Generation of CRISPR/Cas-mediated mutants of IROC genes and protein tagging for endogenous expression analysis in drosophila

Abstract

In the olfactory system, correct olfactory receptor neuron (ORN) development depends on proper olfactory receptor (OR) gene expression and proper projection of axons to higher brain centers. Thus, during development, ORNs go through two important decisions: selecting one OR gene from a large repertoire of OR genes and project their axons to a particular location in the brain. The availability of genetic tools and its relative simplicity make Drosophila an important model organism to uncover the molecular basis of the olfactory system development and function. Our studies focus on the function of IroC (Iroquois complex), a transcription factor family, in ORN specification.

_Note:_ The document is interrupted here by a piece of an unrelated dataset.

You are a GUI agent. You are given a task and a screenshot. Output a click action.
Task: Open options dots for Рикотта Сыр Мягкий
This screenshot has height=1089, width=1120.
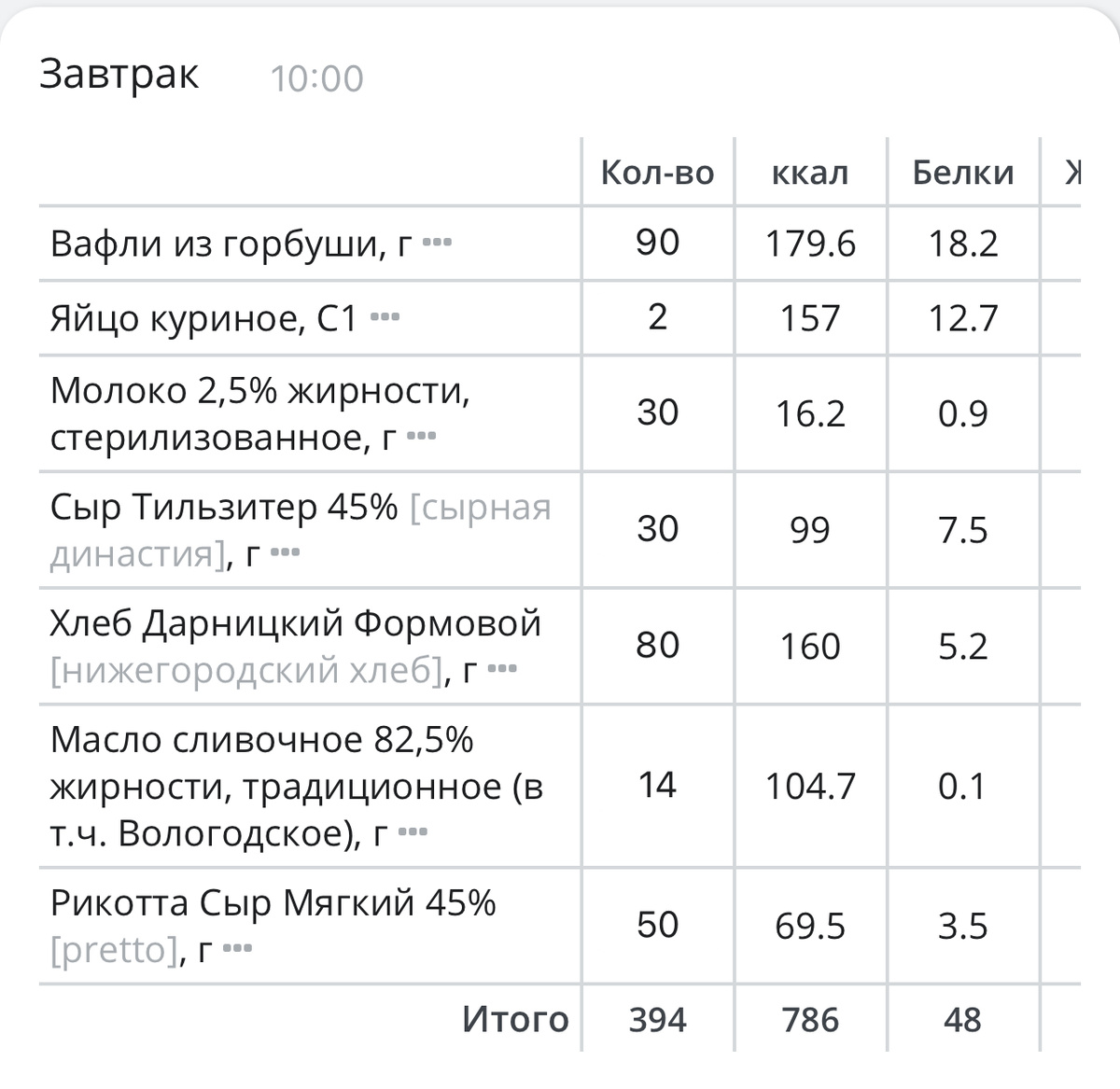click(x=238, y=950)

The Iro family includes three genes called araucan (ara), caupolican (caup) and mirror (mirr), which are conserved as clusters in all multi-cellular organisms. Previous analysis of enhancer trap lines showed that IroC is expressed in two olfactory organs, antennae and maxillary palp and using a triple mutant of IroC, RNA Sequencing analysis was performed on olfactory organs and iroC target genes were characterized. In the framework of this study, to investigate IroC genes individually we wanted to generate novel tools, single knock-outs and individually-tagged proteins of iroC using CRISPR/Cas9 technology. To identify and compare target gene repertoires, I have generated single IroC mutants which will be used for RNASeq analysis in future studies. Also, I have generated individual fluorescently-tagged iro proteins to study their endogenous expression patterns. Overall, the generated tools will help to study iroC function in general and help to clarify the role of these proteins in olfactory system development.